ONNX provides an optional implementation of shape inference on ONNX graphs. This implementation covers each of the core operators, as well as provides an interface for extensibility. Therefore, you may choose to invoke the existing shape inference functionality on your graphs, or to define shape inference implementations to go along with your custom operators (or both!). Shape inference functions are stored as a member of the OpSchema objects.
Shape inference can be invoked either via C++ or Python. The Python API is described, with example, here.
The C++ API consists of a single function
shape_inference::InferShapes(
ModelProto& m,
const ISchemaRegistry* schema_registry);
The first argument is a ModelProto to perform shape inference on,
which is annotated in-place with shape information. The second
argument is optional.
You can add a shape inference function to your operator's Schema with
OpSchema& Opschema::TypeAndShapeInferenceFunction(InferenceFunction inferenceFunction);
InferenceFunction is defined in
shape_inference.h, along with the core
interface struct InferenceContext and an assortment of helper
methods. InferenceContext is the core struct which is provided to
your inference function. It allows accessing information about the
operator's inputs, and also allows writing out inferred information.
To see numerous examples, search for occurences of
TypeAndShapeInferenceFunction in the codebase. One that is
relatively involved is the implementation for Concat, in
onnx/defs/tensor/defs.cc.
Shape inference is not guaranteed to be complete. In particular, some dynamic behaviors block the flow of shape inference, for example a Reshape to a dynamically-provide shape. Also, all operators are not required to have a shape inference implementation.

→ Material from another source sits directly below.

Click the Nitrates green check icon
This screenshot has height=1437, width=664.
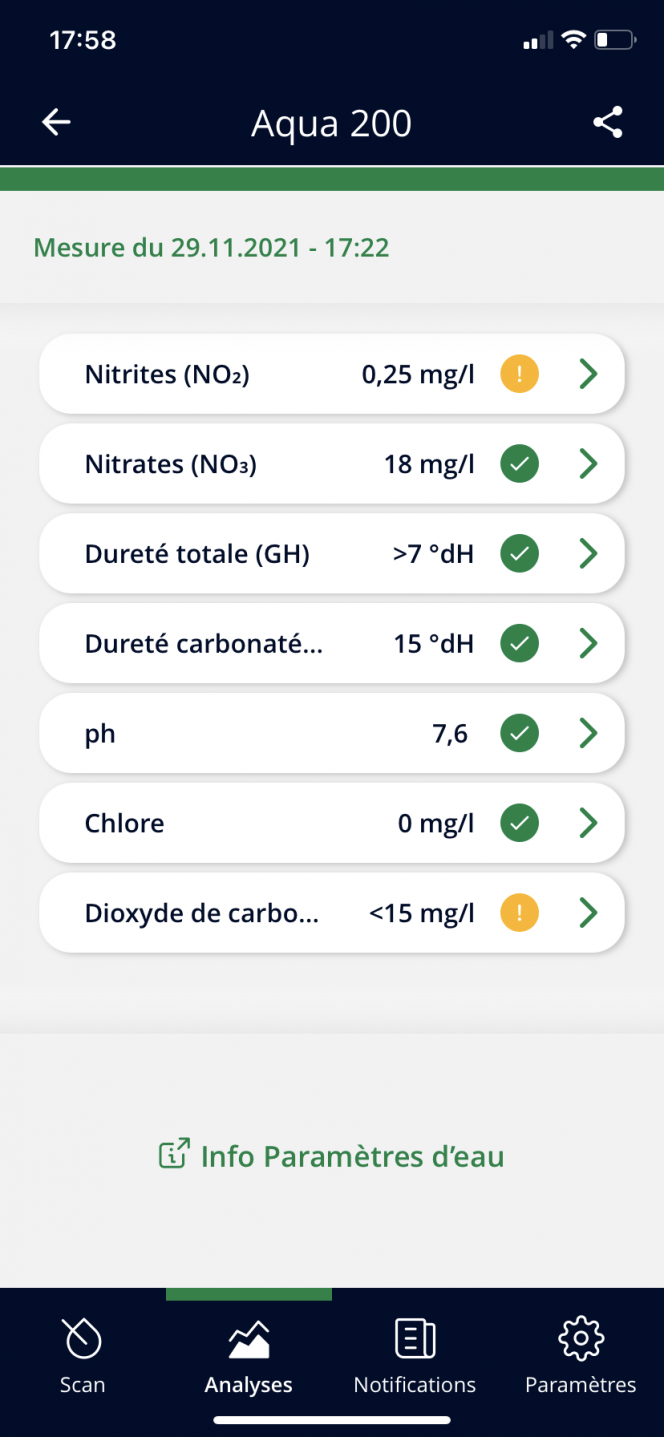[x=519, y=463]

Shape inference works only with constants and simple variables. It
does not support arithmetic expressions containing variables. For
example, Concat on tensors of shapes (5, 2) and (7, 2) can be
inferred to produce a result of shape (12, 2), but Concat on
tensors of shapes (5, 2) and (N, 2) will simply produce (M, 2),
rather than containing a representation of N+5. Note that differing
unknown symbolic values will be propagated, so the M here represents
an unknown quantity that is the same as other occurences of M.
These limitations are a property of the current implementation, not fundamental constraints - if you are in need of something more advanced, do let us know!